En sortant du bureau du médecin, on m’a demandé si j’étais soulagée. Eh bien, pour être franche, je ne ressentais rien du tout. D’abord, parce que j’étais épuisée émotionnellement. Épuisée de ces mois d’attente à ne pas savoir, à craindre le pire. Des mois durant lesquels j’avais de la difficulté à fonctionner, à aller à mes cours. À ma dernière session d’université, j’ai dû abandonner la moitié de mes cours parce que je n’arrivais pas à les suivre, après une crise d’angoisse dans l’auditorium d’un examen. Plus j’étais anxieuse, plus mes symptômes physiques augmentaient, et je perdrais peu à peu toute force de continuer. À la fin, je n’avais même plus le courage de faire mon épicerie, tout m’angoissait. Tout était trop, même les choses qui me passionnaient.
Ensuite, parce que je me suis sentie terriblement seule là-dedans.

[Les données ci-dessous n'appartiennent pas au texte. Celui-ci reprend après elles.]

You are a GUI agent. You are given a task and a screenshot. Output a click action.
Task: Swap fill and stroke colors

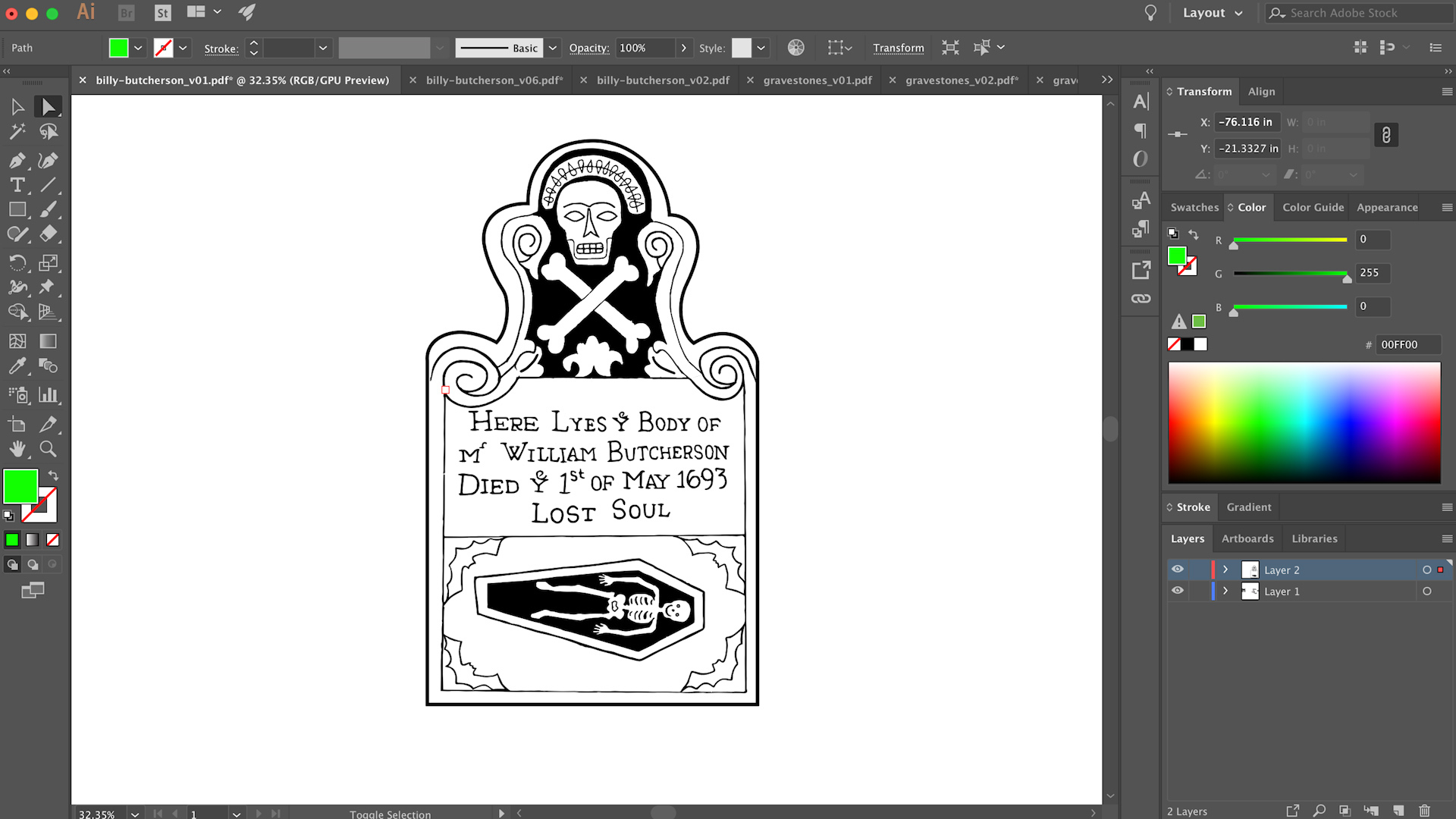point(52,476)
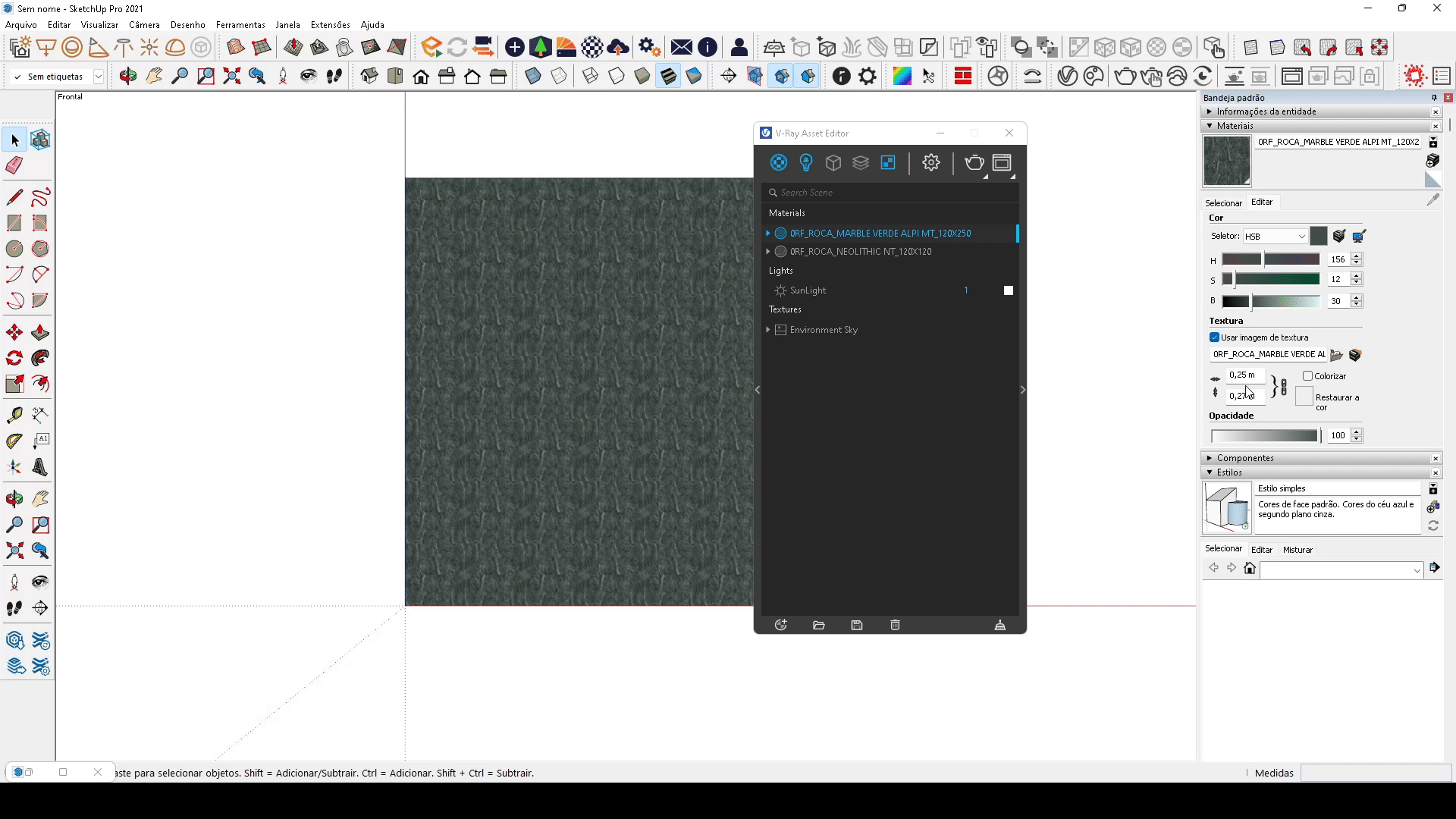Click the Misturar tab in Estilos
Viewport: 1456px width, 819px height.
click(1298, 550)
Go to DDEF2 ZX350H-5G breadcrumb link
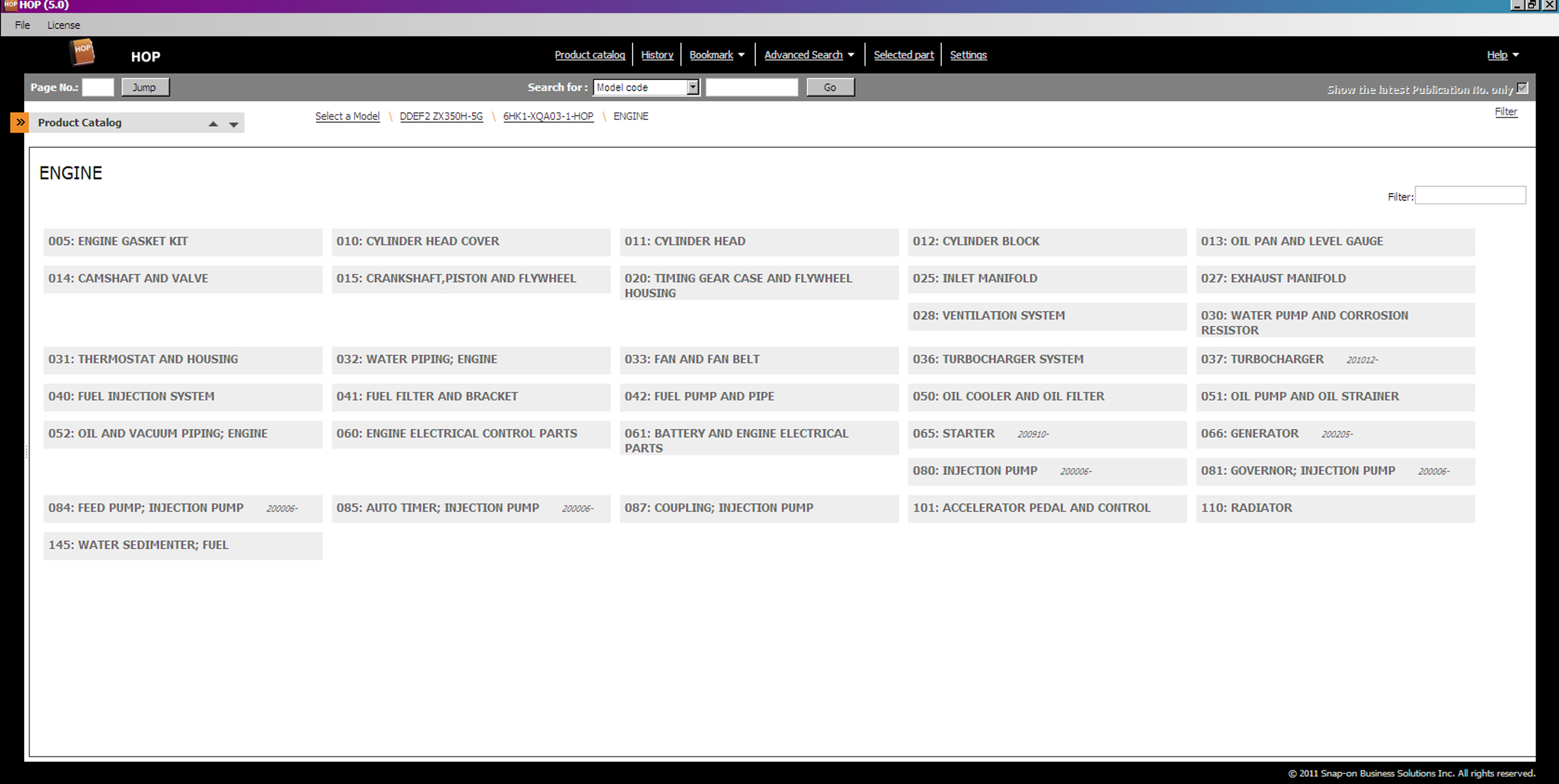The width and height of the screenshot is (1559, 784). (x=441, y=116)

Personne ne pouvait m'aider, me donner des réponses. Je me sentais coupée des autres et de moi-même, de ce corps que je ne comprenais plus et qui me trahissait. J’avais beaucoup d’espoir en ce neurologue qui était censé m’aider. Mais son examen de dix minutes à peine et ses explications très limitées sur mes céphalées de tension ne m’ont pas apporté grand-chose, sauf un peu plus d'amertume.
J’ai aussi l’impression que les médecins minimisent beaucoup les céphalées de tension. Soudainement, mes étourdissements, mes engourdissements et tout ce qui était si grave quand c’était peut-être un signe de sclérose ne l'est plus, car on les regroupe sous un autre nom. Pour moi, la souffrance reste autant inconvéniente. Quant à cette autre médecin, qui s’est permise de me donner un diagnostic qu’elle n’était absolument pas en mesure de prononcer…

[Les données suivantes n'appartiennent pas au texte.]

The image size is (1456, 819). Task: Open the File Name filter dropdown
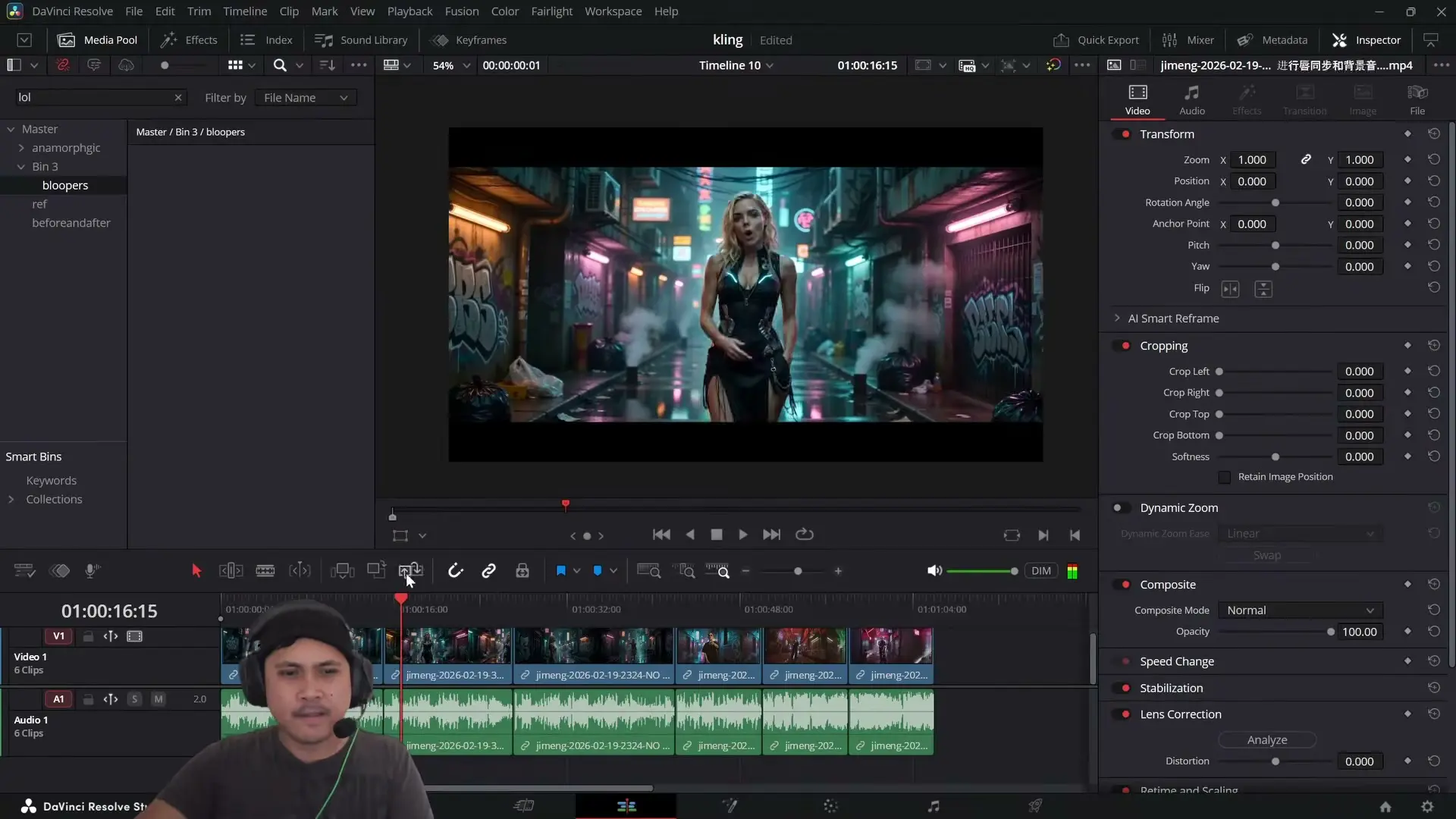[305, 98]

Aujourd’hui, je ne me sens pas tellement mieux. Je ne suis pas davantage soulagée. Même si je suis contente de ne pas avoir la sclérose en plaques, j’aurais quasiment préféré avoir un mal plus clair et qu’on s’occupe de moi. Parce que, d'après ce que mon neurologue m'a dit, il n'y a pas encore de vrai traitement pour les céphalées de tension. Il m’a prescrit des antidépresseurs et m’a dit que si ça ne fonctionnait pas, il n’y avait rien d’autre à faire. À part aller voir des chiros, des osthéopathes, faire du yoga, méditer, tâtonner à gauche et à droite pour soulager la tension. Tâtonner à l’aveuglette, dans le vide. J’en ai assez de ce vide, j’en ai assez de ne pas savoir. J’aimerais juste arrêter d’avoir mal, arrêter d’avoir soudainement besoin de m’asseoir parce que je n’ai plus d’équilibre, arrêter d'être limitée dans mes activités quotidiennes par mes douleurs. Me sentir en santé, comme la jeune fille de 21 ans que je suis.
Mais ça va aller. Simplement parce que j'ai décidé d'être ma propre bouée de secours et que je n'ai pas l'intention d'abandonner.